Treatment-related grade 3/4 adverse events occurred in 52 patients (84%) in the two-TKI group and 42 patients (70%) in the three-TKI group; the most common adverse event was thrombocytopenia, noted in 71 percent of the two-TKI group and in 48 percent of the three-TKI group.
About one-quarter of the patients discontinued therapy, primarily due to disease progression. There were 20 deaths (primarily disease progression)—11 in the two-TKI group and nine in the three-TKI group; four deaths were considered to be related to treatment.
“In patients with heavily pretreated CML, response to omacetaxine therapy occurred whether they had received two or three prior TKIs. The drug was well-tolerated, and tolerability was similar across the TKI groups in both CP CML and AP CML patients.”
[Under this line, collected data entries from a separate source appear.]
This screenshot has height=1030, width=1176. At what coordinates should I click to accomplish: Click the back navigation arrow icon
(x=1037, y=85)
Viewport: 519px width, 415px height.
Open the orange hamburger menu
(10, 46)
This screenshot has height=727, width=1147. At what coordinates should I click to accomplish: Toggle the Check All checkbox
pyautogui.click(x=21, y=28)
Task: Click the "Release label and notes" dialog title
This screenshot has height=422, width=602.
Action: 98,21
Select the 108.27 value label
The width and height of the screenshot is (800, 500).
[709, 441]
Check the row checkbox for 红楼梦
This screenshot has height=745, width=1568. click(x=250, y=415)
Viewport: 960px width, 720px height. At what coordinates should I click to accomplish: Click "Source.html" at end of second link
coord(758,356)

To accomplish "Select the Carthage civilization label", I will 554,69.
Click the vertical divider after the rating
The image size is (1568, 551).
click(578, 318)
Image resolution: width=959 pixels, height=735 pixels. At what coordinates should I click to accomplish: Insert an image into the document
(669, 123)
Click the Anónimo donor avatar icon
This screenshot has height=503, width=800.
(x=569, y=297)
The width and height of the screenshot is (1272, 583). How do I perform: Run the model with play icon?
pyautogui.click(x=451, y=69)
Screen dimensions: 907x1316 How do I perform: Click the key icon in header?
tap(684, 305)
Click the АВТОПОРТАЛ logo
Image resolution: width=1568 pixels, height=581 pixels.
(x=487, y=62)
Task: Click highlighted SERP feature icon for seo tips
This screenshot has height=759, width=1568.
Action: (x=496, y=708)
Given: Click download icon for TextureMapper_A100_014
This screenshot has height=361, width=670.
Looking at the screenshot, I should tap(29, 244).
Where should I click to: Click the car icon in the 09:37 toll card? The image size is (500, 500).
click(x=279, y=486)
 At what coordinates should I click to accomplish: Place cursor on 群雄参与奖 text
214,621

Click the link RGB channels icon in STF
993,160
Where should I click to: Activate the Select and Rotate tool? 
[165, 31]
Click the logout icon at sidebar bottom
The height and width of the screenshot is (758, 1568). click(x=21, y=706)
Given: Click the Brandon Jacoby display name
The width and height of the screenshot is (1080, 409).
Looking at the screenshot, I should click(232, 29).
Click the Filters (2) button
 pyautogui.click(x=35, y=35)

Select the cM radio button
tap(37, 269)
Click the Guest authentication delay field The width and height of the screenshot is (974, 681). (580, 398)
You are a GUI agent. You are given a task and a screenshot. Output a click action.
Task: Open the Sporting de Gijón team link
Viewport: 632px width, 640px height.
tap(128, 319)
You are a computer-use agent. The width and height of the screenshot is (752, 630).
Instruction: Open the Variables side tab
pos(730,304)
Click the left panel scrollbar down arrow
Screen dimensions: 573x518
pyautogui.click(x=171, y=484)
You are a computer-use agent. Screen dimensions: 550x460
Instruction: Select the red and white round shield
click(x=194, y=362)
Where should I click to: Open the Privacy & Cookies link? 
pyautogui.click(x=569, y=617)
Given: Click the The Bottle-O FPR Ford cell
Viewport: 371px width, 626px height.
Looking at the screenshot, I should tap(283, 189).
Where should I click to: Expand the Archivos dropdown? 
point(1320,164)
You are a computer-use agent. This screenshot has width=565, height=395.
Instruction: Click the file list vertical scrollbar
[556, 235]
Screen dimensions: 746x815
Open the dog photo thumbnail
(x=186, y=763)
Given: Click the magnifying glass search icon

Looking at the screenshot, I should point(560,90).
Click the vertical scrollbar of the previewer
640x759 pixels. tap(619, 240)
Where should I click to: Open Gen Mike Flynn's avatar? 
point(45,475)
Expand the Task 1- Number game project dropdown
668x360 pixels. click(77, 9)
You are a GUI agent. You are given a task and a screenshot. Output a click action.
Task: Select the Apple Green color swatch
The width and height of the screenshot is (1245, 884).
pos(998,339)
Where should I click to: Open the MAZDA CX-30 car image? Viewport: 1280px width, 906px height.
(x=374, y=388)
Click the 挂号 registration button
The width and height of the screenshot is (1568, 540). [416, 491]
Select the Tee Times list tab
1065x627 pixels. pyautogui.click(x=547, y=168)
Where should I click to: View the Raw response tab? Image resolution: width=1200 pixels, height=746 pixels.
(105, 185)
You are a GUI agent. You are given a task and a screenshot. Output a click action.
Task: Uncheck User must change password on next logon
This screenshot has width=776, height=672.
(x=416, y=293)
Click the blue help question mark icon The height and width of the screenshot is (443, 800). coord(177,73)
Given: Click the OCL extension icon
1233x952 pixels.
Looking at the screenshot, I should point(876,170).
Discussant: Activity, But Relatively Modest
The Discussant for the studies, Neal Shah, MD, PhD, Assistant Professor in the Division of Hematology/Oncology at the University of California, San Francisco, explained, “Omacetaxine is a protein synthesis inhibitor with modest activity in heavily pretreated patients. It is a longstanding— i.e., more than 15 years—investigational agent for CML that reduces levels of multiple oncoproteins, including Bcr-Abl, and induces apoptosis in leukemic stem cells by blocking the initial step of protein translation at the level of the ribosome.”
However, numerous studies have not shown that the drug is highly active and leads to durable responses, he continued. Regarding Nicolini's data, he said, “Clearly, omacetaxine has some activity, but it's rather modest. The CCyR rate is not as high as we would hope.”
Shah did note, though, that not all resistance to TKI therapy is Bcr-Abl dependent and that therapies with alternative mechanisms of action such as omacetaxine may potentiate the activity of Bcr-Abl TKIs in some cases.
In another subset analysis of the two prior phase II studies, Luke Akard, MD, Co-Director of the Stem Cell Transplantation Program at Indiana Blood and Marrow Transplantation in Indianapolis, looked at chronic-phase CML patients who were resistant to and/or intolerant of TKI therapies who responded to omacetaxine therapy. The majority of the 81 patients (median age of 58) were resistant (69 patients); seven patients were intolerant to TKIs, and five were both resistant and intolerant.
After the patients had treatment with omacetaxine, however, a MCyR was achieved by 13 patients (19%) in the resistant group (median duration not reached), two (29%) in the intolerant group (median duration of 7.4 months), and one patient (20%) in the resistant/intolerant group (duration of 17.7 months).
The median overall survival was 34 months among TKI-resistant patients, has not been reached in TKI-intolerant patients, and was 25 months in TKI-resistant/intolerant patients. The most common treatment-related grade 3/4 adverse events were thrombocytopenia and neutropenia. Fifteen patients had an adverse event leading to discontinuation, primarily due to disease progression.
“This subset analysis of patients with CP CML and prior therapy with two or more TKIs shows that omacetaxine provides efficacy and tolerability across resistant, intolerant, and resistant/intolerant groups,” he concluded.